One other unexpected but not surprising outcome discovered by the study was a considerable reduction in tooth damage to those otters that used the rocks as tools. As you can imagine major tooth damage can be a death sentence to any animal so the fact that tool use reduces the chances of tooth damage is another great advantage to any species.
My last story from nature does not concern a single species of animal but rather a huge group of animals spread across several phyla. I’m talking about animals that fly, along with many that swim and how fast they all beat their wings / fins in order to fly / swim. A large scale analysis of hundreds of such species by researchers at the Department of Science and Environment at the University of Roskilde in Roskilde in Denmark has led to a simple equation that predicts the frequency that a flying animal has to beat its wings based only upon the animals mass and the area of its wings. This single equation was found to be accurate for hundreds of species of insect, birds and bats and also for the fins of penguins along with several species of whale.
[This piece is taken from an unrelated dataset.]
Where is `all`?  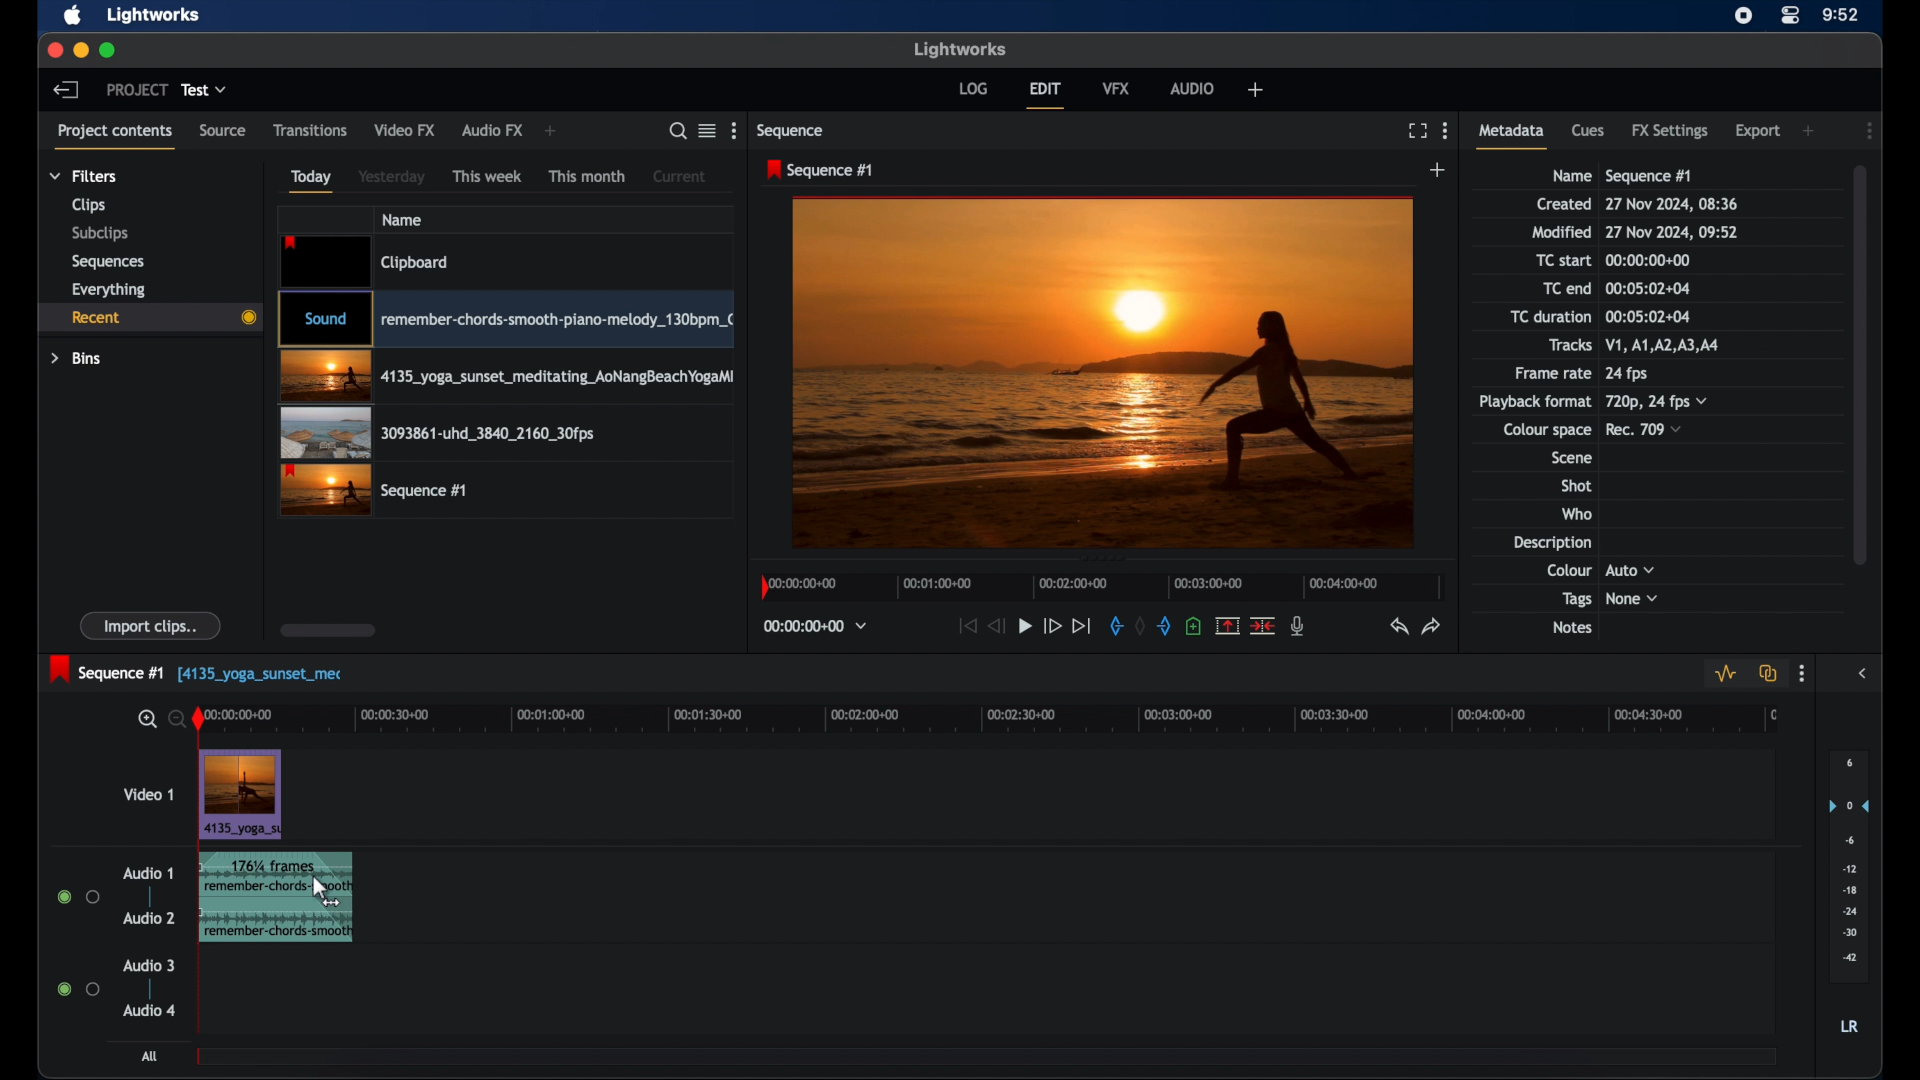 all is located at coordinates (151, 1056).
According to the study the frequency of wing beat is proportional to the square root of the animal’s mass divided by the area of the animal’s wings.
After checking the accuracy of their equation against the wing beat frequency of several species that had not been used in deriving it the researchers then used it to predict the frequency of wing beats for the extinct pterosaur species Quetzalcoatlus northropi, the largest known flying animal ever. According to the equation Q northropi would have had to beat its ten square-meter wings seven times every ten seconds in order to be able to fly.
Whether they are studying a single species or discovering a general rule that helps to understand hundreds of different species naturalists are lucky in that they get to study the endlessly fascinating world of life on Planet Earth.